JAKARTA – Fatwa Majelis Ulama Indonesia (MUI) di Padang Panjang 24-26 Januari lalu yang mewajibkan memilih bagi umat Islam dalam Pemilu 2009 mendatang, dianggap memiliki kepentingan politiknya yang sangat kental.
“Fatwa-fatwa MUI bukan hukum positif yang mengikat publik, termasuk umat Islam. Karena fatwa haya bersifat imbauan atau pendapat kolektif ulama.

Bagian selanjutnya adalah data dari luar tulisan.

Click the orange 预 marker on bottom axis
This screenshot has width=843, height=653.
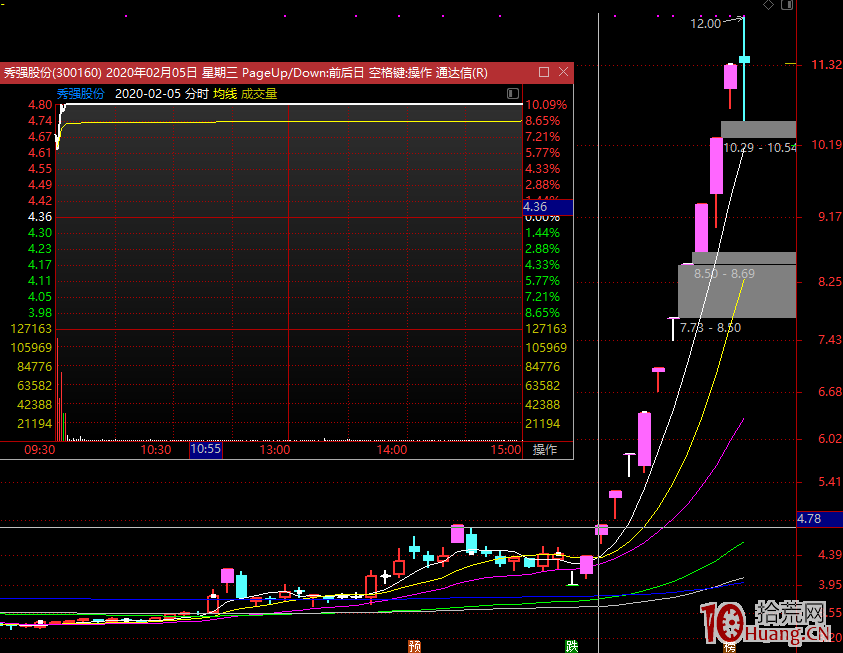coord(414,646)
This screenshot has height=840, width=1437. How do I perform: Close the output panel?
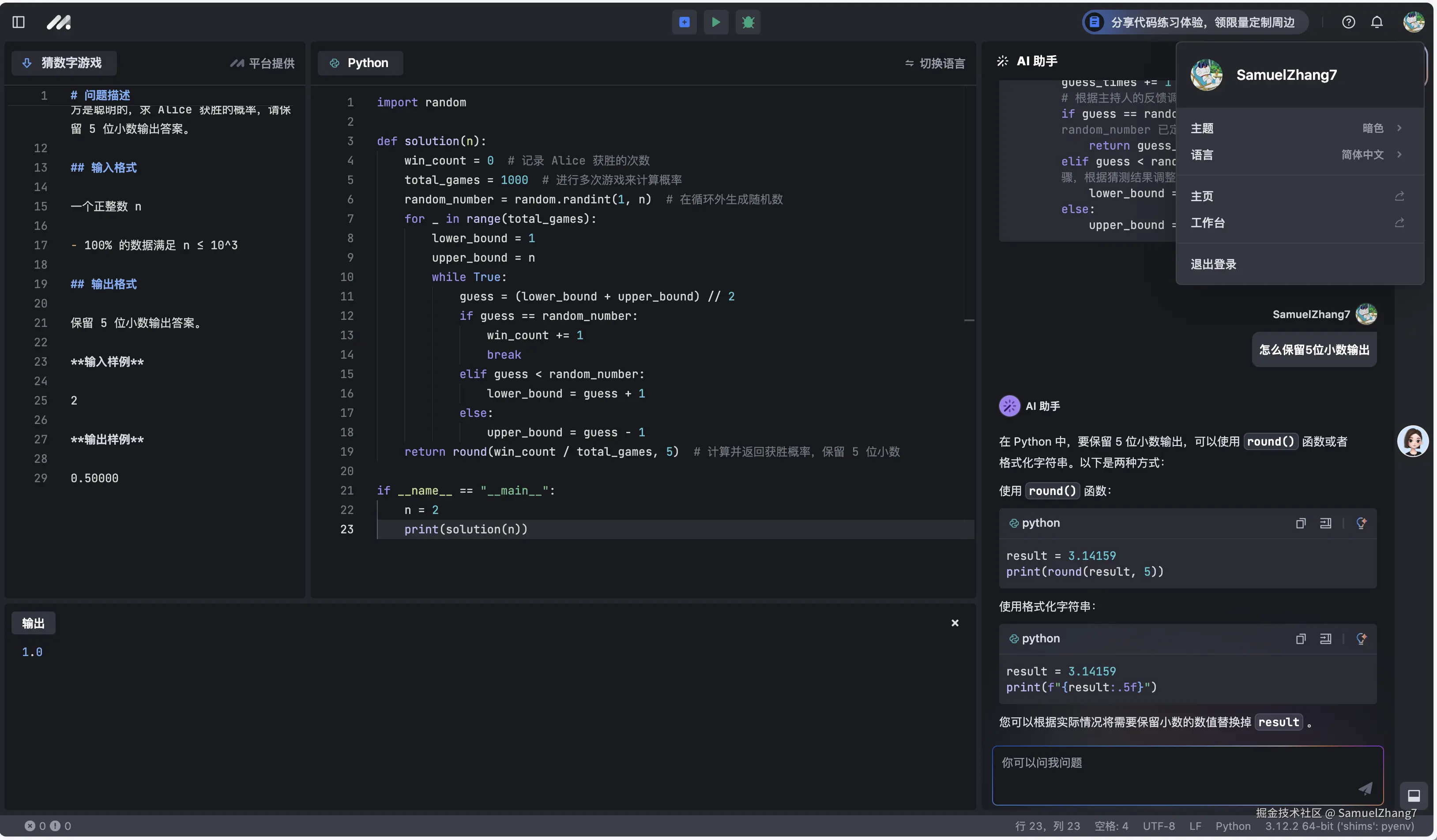click(x=955, y=623)
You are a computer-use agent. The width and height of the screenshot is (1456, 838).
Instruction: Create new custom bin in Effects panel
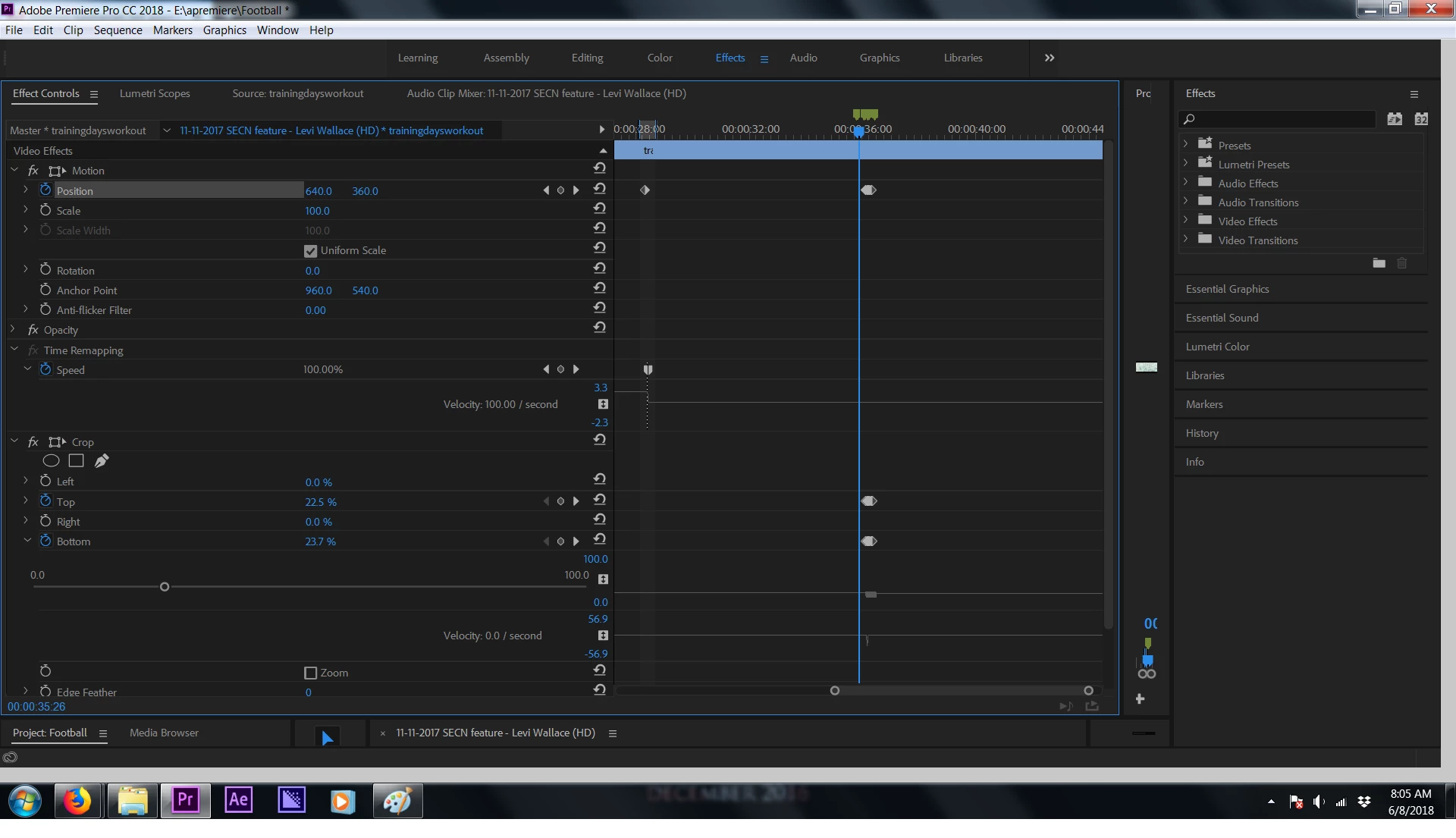[1379, 263]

Apalagi Republik Indonesia bukan Mullah,” tukas Ketua Badan Pengurus Setara Institute, Hendardi, dalam keterangan pers yang diterima okezone, Rabu (28/1/2009).
Terlepas dari fatwa tersebut baik atau tidak, institusi MUI tidak memiliki wewenang untuk mengatur kehidupan publik. Fatwa tersebut jelas meresahkan bagi yang tidak sependapat, dan akan menjadi preseden buruk bagi publik dalam kehidupan berpolitik.
“Saya khawatir fatwa-fatwa ini akan digunakan oleh kelompok-kelompok tertentu untuk melegitimasi tindakan-tindakan di luar prosedur hukum, sebagaimana fatwa-fatwa penyesatan terhadap kelompok agama atau keyakinan yang berbeda,” paparnya.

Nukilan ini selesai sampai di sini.